- [Directions for this task] Write out exactly the lines below from the one containing "Cenovnik (172, 2285)" to the last, both ends kept, and nothing more; skip all pictures.

──────── Listed records ────────

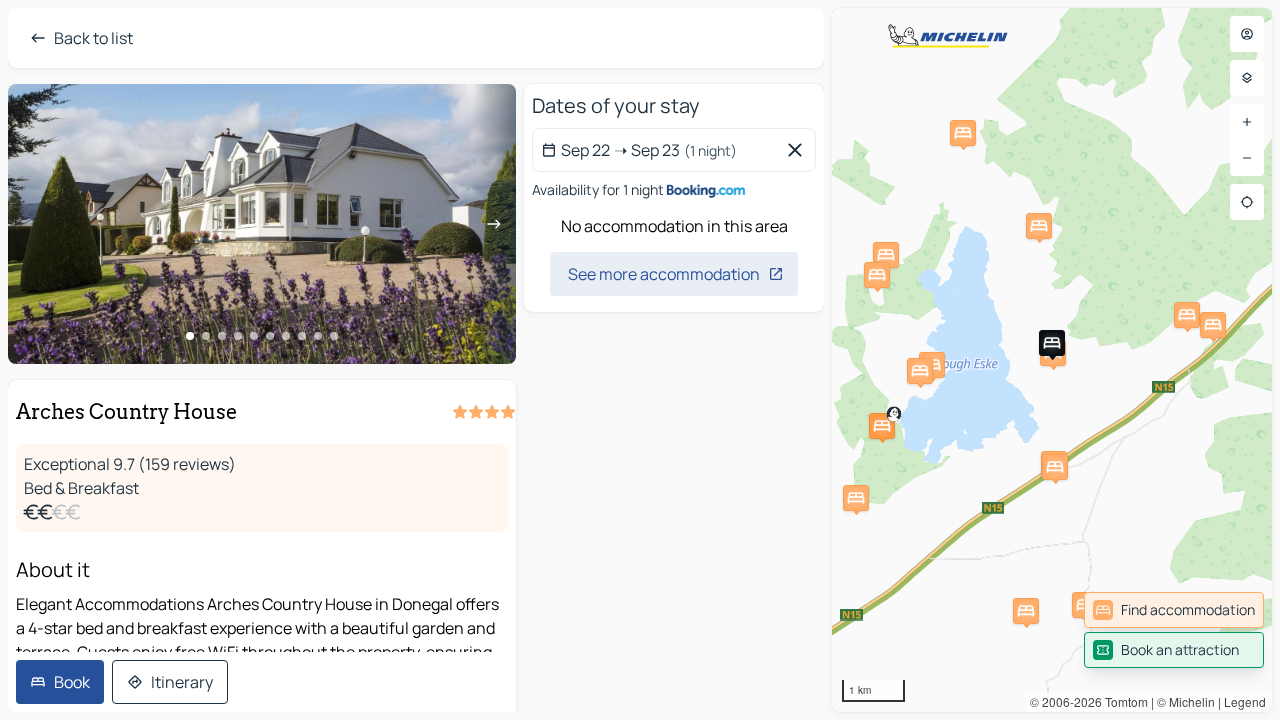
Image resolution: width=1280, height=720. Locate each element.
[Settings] (1247, 78)
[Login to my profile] (1247, 34)
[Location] (1247, 202)
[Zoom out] (1247, 158)
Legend (1245, 701)
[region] (262, 224)
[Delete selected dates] (799, 150)
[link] (1174, 610)
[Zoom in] (1247, 122)
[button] (882, 426)
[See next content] (494, 224)
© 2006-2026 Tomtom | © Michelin (1122, 701)
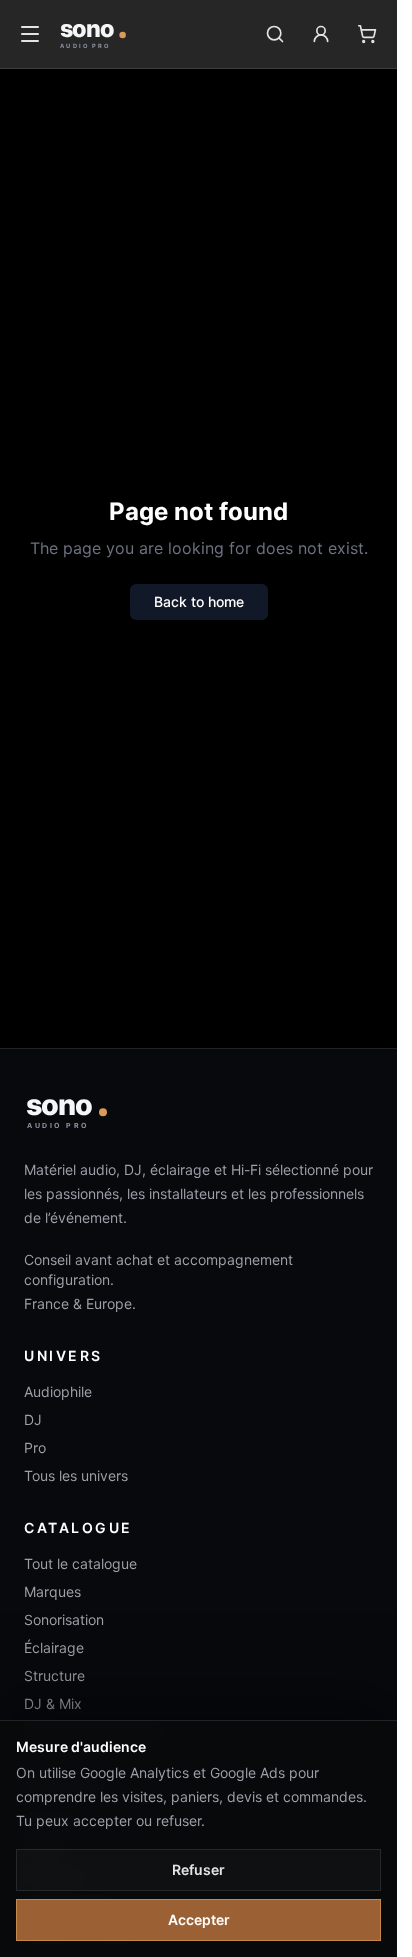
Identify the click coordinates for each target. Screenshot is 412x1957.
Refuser (198, 1869)
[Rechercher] (275, 34)
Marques (52, 1591)
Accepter (199, 1919)
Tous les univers (76, 1475)
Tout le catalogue (80, 1563)
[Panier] (367, 34)
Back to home (199, 601)
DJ (33, 1419)
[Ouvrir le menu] (30, 34)
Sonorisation (64, 1619)
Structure (54, 1675)
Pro (35, 1447)
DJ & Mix (53, 1703)
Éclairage (54, 1647)
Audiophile (58, 1391)
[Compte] (321, 34)
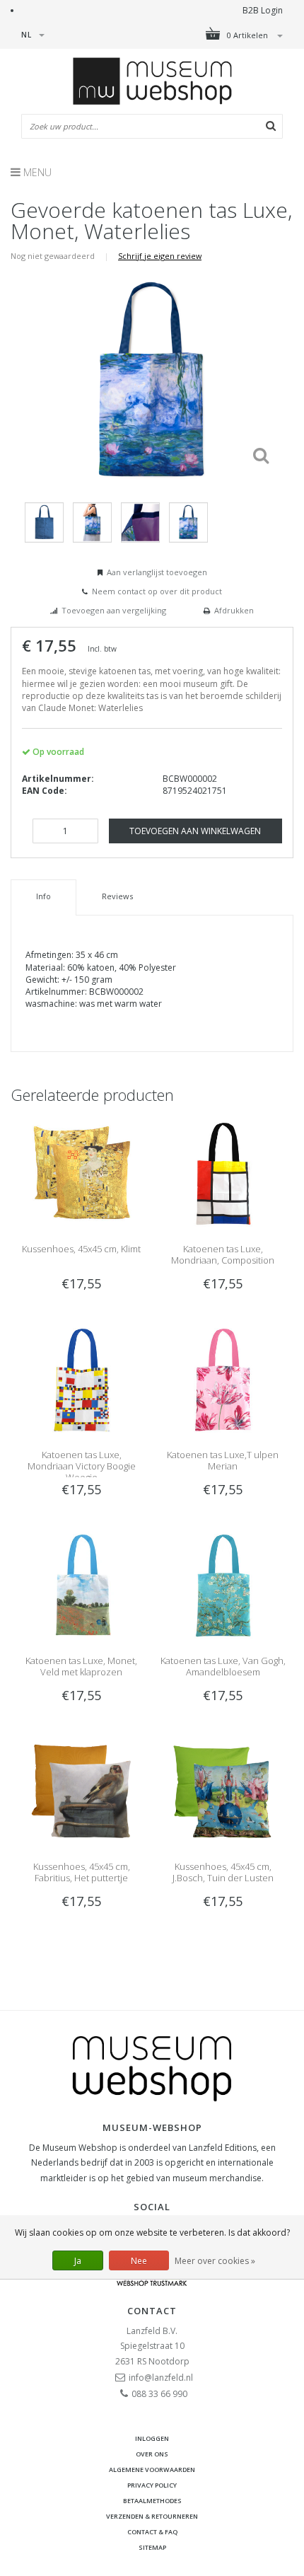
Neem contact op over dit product (157, 591)
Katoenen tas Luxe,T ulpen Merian (223, 1460)
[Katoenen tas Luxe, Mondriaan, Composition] (222, 1173)
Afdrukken (234, 610)
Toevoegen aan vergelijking (114, 610)
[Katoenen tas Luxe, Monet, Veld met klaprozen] (81, 1584)
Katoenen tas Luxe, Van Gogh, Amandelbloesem (223, 1666)
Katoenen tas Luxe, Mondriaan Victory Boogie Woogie (82, 1466)
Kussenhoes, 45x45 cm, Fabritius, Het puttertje (81, 1872)
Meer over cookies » (215, 2261)
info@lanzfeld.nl (161, 2378)
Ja (77, 2261)
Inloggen (152, 2438)
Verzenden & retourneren (152, 2516)
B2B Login (262, 10)
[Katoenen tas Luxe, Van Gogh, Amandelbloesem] (222, 1584)
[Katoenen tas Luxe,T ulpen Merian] (222, 1379)
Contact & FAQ (152, 2531)
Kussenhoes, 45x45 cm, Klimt (81, 1248)
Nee (139, 2261)
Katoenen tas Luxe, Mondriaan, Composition (222, 1254)
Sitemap (152, 2547)
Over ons (152, 2454)
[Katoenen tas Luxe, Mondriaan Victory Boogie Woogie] (81, 1379)
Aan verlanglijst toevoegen (157, 572)
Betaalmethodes (152, 2500)
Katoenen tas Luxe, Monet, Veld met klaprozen (81, 1666)
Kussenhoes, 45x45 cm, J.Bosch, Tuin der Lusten (223, 1872)
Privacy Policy (152, 2485)
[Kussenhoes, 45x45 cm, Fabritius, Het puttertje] (81, 1790)
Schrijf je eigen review (159, 255)
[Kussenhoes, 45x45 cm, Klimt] (81, 1173)
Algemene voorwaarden (152, 2469)
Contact (152, 2310)
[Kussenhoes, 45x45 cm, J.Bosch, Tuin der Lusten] (222, 1790)
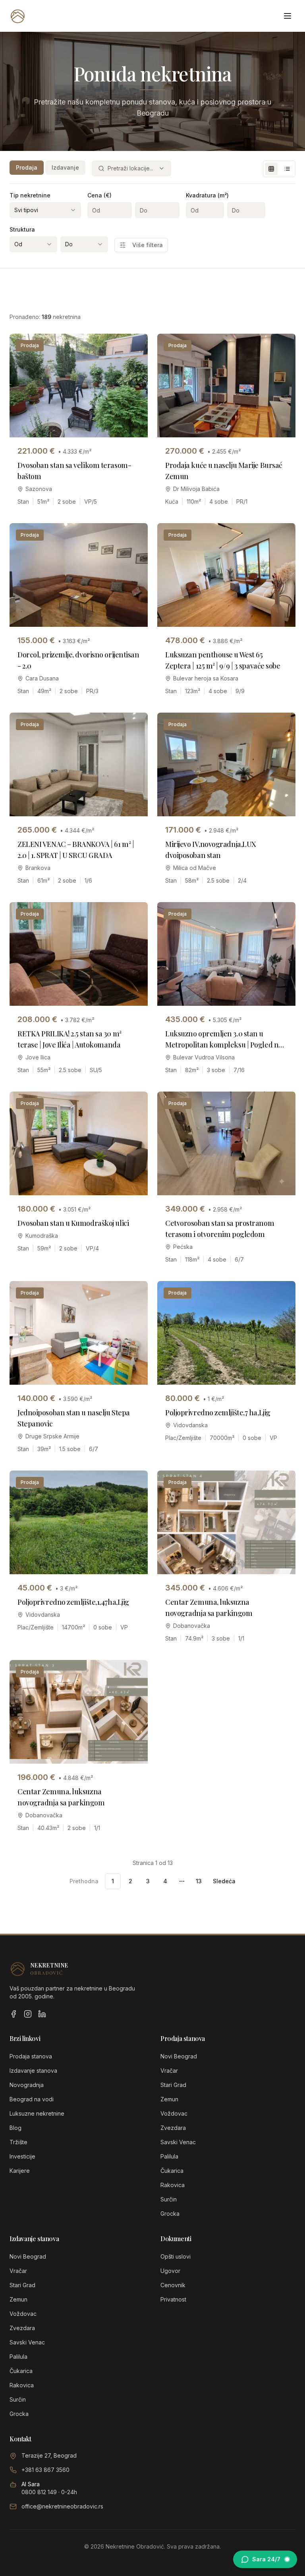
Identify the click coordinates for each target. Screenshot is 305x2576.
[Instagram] (28, 2014)
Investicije (22, 2156)
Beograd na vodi (32, 2099)
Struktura (22, 229)
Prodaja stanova (31, 2056)
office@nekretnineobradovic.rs (62, 2506)
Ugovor (170, 2270)
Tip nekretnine (30, 195)
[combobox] (131, 168)
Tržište (18, 2142)
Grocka (170, 2213)
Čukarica (171, 2170)
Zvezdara (173, 2127)
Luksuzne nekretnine (37, 2113)
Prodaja (26, 167)
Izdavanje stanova (33, 2070)
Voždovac (173, 2113)
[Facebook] (13, 2014)
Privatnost (173, 2299)
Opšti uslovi (175, 2256)
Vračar (169, 2070)
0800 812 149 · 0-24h (49, 2492)
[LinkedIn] (42, 2014)
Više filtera (147, 245)
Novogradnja (27, 2084)
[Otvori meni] (287, 16)
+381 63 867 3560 (45, 2469)
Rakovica (172, 2185)
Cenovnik (172, 2285)
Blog (15, 2127)
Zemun (169, 2099)
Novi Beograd (178, 2056)
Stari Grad (173, 2084)
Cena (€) (99, 195)
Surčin (168, 2199)
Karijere (20, 2170)
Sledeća (224, 1881)
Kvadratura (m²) (207, 195)
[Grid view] (271, 168)
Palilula (169, 2156)
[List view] (287, 168)
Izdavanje (65, 167)
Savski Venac (178, 2142)
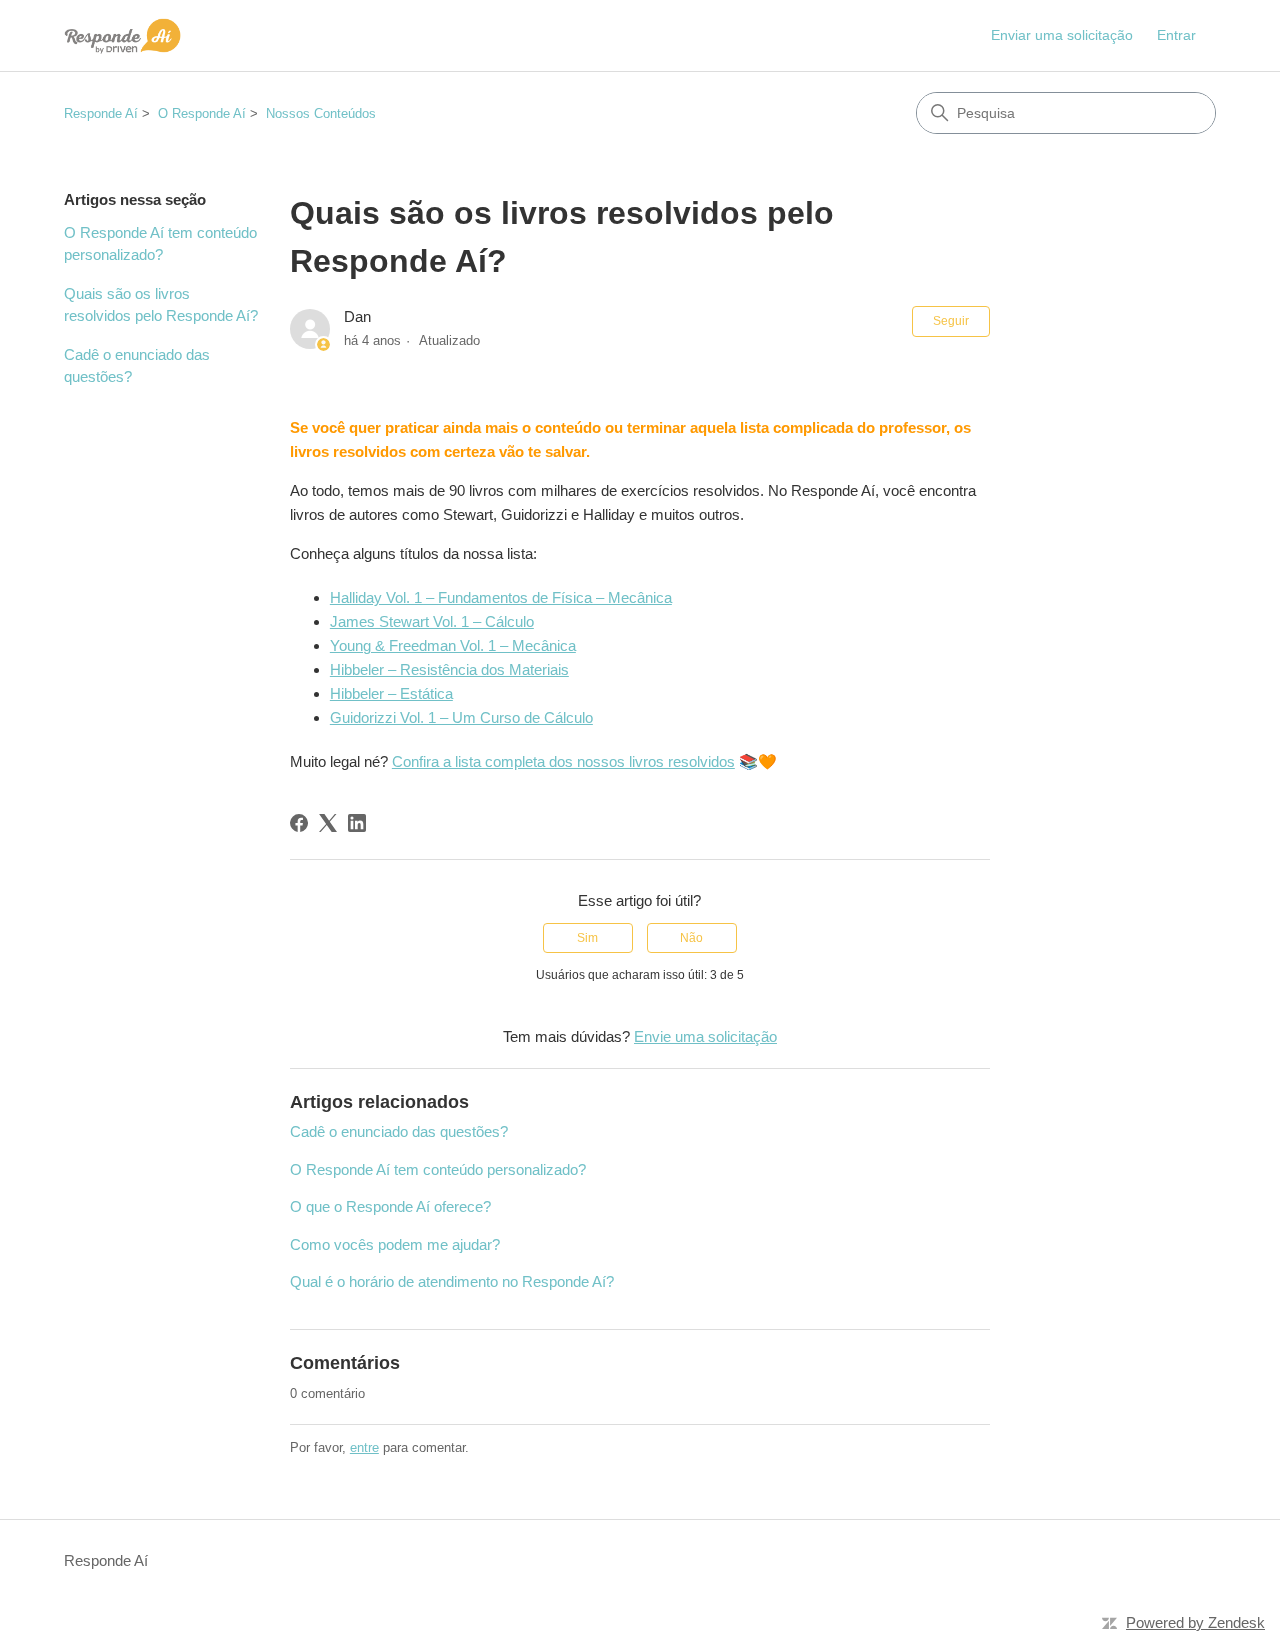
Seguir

────────

- [Output below]
Cenovnik (172, 2285)
Blog (15, 2127)
Zemun (169, 2099)
Novi Beograd (178, 2056)
Stari Grad (173, 2084)
Cena (€) (99, 195)
Surčin (168, 2199)
Karijere (20, 2170)
Sledeća (224, 1881)
Kvadratura (m²) (207, 195)
[Grid view] (271, 168)
Palilula (169, 2156)
[List view] (287, 168)
Izdavanje (65, 167)
Savski Venac (178, 2142)
Seguir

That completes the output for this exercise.